■ **Opdracht**
Zet de tekst over het 3D-geprinte botimplantaat van het Maastricht UMC+ voort, te beginnen direct na de laatste zin.

■ **Bronfragment**

Het Maastricht UMC+ maakt bekend voor het eerst een patiënt met een groot botdefect na een ernstige onderbeenbreuk met succes behandeld te hebben met behulp van een combinatie van biologisch afbreekbaar 3D-geprint implantaat, lichaamseigen stamcellen en botweefsel. Hiermee is een amputatie van het onderbeen bij de patiënt voorkomen.
Enkele tientallen keren per jaar krijgen Nederlandse patiënten te maken met een dusdanige botbreuk van het onderbeen dat amputeren de enige optie is. Dit komt door de grootte van het ontbrekende stuk bot, wat niet kan worden overbrugd. Het Maastricht UMC+ wijst op de impact die een dergelijke amputatie in veel gevallen heeft op patiënten. Het gaat hierbij niet alleen om een lichamelijke impact, maar ook om negatieve invloed op de psychische gesteldheid. Zo kan een amputatie door patiënten als een traumatische ervaring worden ervaren.
De nieuwe behandeltechniek die het ziekenhuis onlangs heeft ingezet biedt uitkomst. Hierbij wordt allereerst een CT-scan gemaakt van het onderbeen van de patiënt, waarmee de breuk in beeld wordt gebracht. Op basis van deze scan wordt een gepersonaliseerd 3D-frame geproduceerd met behulp van een 3D-printer. Dit frame wordt gebaseerd op hetzelfde stuk bot in het andere been van de patiënt, dat nog wel in tact is.
Het frame wordt via een operatieve ingreep in de breuk geplaatst. Het implantaat bestaat uit twee componenten: een basis van een polymeer genaamd polycaprolactone met daar bovenop een laagje tricalciumfosfaat, dat van nature ook in botweefsel aanwezig is en botgroei stimuleert. Het implantaat is ontwikkeld door het Australische bedrijf Osteopore in samenwerking met het Maastricht UMC+ en het Maastrichtse onderzoeksinstituut MERLN.
Wetenschapper Martijn van Griensven is nauw betrokken bij die ontwikkeling van het frame. Van Griensven licht in een artikel op de website van Maastricht UMC+ toe: “Vergelijk het met de afstand tussen Katwijk en Engeland. Je weet dat er aan de overkant van dat water nog land ligt, maar je ziet het niet. Zo is het bij zo’n grote botbreuk ook; het lijkt een onmogelijke taak de afstand te overbruggen. We zijn ons gaan afvragen: is er iets dat wij in het lab kunnen maken, buiten het lichaam dus, dat we vervolgens in het gat kunnen plaatsen waardoor we de breuk kunnen laten helen en de patiënt het bot weer kan belasten?”

■ **Ruwe gegevens**
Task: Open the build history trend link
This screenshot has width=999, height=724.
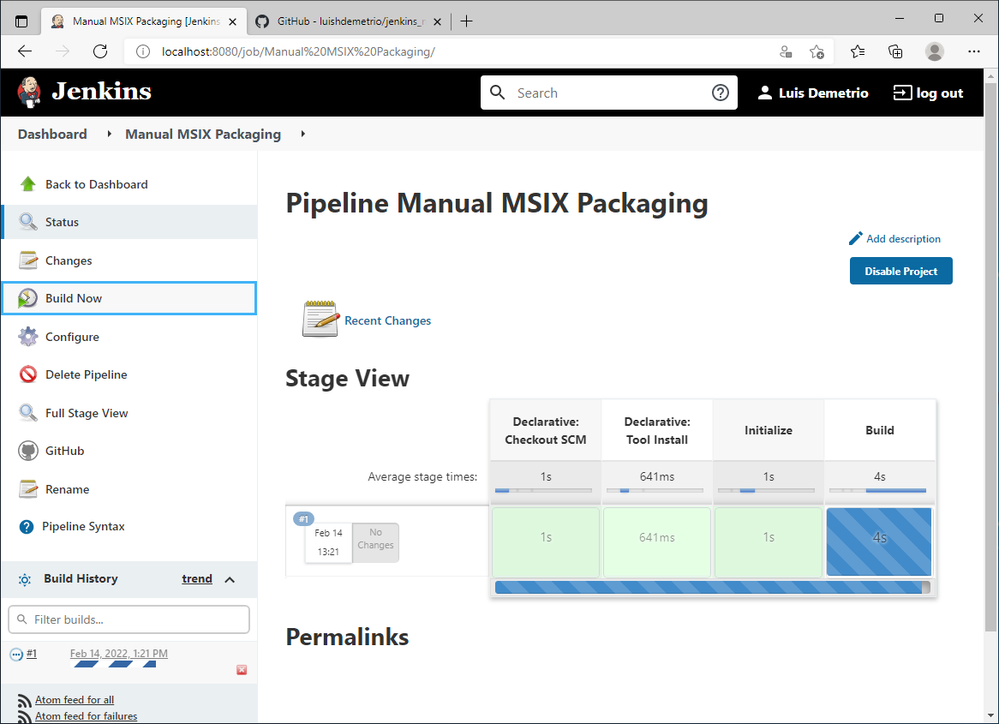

■ **Antwoord**
Botten bestaan in belangrijke mate uit kalk en bevatten heel kleine gaatjes. In dit gaatjes zijn botcellen aanwezig. Van Griensven: “Zie het als de grotten die je vindt in bepaalde streken in Spanje. Holen in de bergen waarin mensen grotwoningen hebben gemaakt. Zo kun je een bot met botcellen in ons lichaam zien.” De wetenschappers hebben geprobeerd precies zo’n materiaal te maken van kalk met gaatjes. “Het lukte”, vertelt Van Griensven. “We hebben een oplosbaar plastic gemaakt met holtes en dat met kalk overtrokken, heel vergelijkbaar met onze botten.”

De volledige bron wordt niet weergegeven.